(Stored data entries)

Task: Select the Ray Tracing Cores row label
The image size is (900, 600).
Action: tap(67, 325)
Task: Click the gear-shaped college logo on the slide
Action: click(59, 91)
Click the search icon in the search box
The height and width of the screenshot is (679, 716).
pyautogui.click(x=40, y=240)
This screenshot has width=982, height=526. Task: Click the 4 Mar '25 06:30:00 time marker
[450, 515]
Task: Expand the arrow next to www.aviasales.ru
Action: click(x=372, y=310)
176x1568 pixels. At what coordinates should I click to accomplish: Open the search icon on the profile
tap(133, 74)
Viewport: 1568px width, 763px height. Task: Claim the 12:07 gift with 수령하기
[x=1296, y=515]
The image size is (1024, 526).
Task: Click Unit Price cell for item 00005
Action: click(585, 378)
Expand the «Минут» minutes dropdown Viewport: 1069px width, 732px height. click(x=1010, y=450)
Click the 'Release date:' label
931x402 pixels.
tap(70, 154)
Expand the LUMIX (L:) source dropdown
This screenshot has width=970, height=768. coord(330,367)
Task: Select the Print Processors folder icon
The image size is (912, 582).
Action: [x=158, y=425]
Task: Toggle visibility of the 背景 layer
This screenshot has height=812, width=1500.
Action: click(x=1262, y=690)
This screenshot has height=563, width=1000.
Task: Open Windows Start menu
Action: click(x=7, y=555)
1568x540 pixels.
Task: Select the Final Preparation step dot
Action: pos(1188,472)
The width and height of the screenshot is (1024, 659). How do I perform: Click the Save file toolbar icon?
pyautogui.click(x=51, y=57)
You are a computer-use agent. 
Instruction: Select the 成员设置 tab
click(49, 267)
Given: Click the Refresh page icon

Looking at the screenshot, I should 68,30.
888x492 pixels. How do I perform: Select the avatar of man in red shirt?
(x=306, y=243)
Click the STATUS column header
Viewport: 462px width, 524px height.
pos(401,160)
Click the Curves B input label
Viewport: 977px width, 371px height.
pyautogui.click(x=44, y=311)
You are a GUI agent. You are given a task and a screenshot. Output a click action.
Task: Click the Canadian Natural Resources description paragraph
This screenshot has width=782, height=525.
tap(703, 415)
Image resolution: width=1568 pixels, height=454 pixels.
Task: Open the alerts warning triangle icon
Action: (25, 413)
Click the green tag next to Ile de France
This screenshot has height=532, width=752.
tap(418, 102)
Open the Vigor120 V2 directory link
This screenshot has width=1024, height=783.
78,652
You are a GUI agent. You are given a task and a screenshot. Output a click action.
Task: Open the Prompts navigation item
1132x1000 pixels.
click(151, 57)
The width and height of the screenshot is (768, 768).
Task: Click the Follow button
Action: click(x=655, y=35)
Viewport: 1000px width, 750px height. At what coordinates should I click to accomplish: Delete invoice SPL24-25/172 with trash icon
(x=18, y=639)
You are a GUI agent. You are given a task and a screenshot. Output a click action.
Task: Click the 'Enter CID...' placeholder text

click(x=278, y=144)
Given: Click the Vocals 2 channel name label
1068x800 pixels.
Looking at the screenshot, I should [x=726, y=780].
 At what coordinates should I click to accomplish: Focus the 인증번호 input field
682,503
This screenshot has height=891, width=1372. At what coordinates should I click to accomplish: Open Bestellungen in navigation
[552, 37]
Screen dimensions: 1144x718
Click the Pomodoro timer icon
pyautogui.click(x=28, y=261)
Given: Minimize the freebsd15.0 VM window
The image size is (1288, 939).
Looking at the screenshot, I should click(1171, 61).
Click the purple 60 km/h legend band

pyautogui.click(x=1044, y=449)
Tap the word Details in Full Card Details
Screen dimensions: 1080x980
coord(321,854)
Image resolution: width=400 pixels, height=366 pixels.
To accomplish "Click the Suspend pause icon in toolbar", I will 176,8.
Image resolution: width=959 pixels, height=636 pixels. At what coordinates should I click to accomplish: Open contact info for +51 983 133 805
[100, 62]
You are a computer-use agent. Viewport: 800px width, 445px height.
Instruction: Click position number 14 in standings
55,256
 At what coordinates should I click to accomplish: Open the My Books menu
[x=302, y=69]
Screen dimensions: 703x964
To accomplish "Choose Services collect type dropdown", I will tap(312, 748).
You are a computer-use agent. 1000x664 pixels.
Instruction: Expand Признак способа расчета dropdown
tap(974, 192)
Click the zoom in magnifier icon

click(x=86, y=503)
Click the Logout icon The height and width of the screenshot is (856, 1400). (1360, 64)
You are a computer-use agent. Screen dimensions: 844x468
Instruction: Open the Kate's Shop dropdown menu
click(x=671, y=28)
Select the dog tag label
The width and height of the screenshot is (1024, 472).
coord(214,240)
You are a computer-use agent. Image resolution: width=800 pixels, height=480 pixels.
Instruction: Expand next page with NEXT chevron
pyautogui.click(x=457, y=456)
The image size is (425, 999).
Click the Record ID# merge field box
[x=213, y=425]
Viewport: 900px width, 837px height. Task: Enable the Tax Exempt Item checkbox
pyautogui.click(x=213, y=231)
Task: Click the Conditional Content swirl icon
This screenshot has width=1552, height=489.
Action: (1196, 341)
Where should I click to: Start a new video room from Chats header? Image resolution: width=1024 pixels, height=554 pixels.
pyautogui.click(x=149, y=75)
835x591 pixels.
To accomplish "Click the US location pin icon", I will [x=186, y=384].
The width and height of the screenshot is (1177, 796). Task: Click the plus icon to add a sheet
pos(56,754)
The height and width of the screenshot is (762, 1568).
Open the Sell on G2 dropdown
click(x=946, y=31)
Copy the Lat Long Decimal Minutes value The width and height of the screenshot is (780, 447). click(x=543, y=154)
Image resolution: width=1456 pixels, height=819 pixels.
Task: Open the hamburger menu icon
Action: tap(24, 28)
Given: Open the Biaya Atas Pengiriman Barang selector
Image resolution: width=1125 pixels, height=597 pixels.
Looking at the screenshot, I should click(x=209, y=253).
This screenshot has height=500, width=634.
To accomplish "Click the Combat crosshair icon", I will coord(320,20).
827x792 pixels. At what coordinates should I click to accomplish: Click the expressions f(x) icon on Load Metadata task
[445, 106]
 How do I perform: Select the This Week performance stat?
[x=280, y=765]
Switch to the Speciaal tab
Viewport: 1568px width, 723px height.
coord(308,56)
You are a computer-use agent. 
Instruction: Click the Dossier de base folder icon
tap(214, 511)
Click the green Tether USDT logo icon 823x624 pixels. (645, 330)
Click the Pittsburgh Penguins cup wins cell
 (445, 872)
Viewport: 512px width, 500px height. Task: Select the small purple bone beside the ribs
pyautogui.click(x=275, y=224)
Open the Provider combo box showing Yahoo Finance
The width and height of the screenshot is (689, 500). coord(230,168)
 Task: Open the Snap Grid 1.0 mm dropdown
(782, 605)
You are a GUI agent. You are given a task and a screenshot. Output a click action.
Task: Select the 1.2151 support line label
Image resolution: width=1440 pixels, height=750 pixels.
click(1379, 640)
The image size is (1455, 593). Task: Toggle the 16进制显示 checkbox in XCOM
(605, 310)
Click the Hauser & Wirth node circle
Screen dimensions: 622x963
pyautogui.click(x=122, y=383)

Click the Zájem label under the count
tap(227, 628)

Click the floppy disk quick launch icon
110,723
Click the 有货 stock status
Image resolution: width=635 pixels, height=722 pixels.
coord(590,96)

• TASK BRIEF: The answer should consist of every line above in which "computer" appears.

• ANSWER FOR THE TASK:
You are a computer-use agent. 
You are a computer-use agent. Viewport: 800px width, 445px height.
You are a computer-use agent. 1000x664 pixels.
You are a computer-use agent. Screen dimensions: 844x468
You are a computer-use agent. Image resolution: width=800 pixels, height=480 pixels.
You are a computer-use agent. 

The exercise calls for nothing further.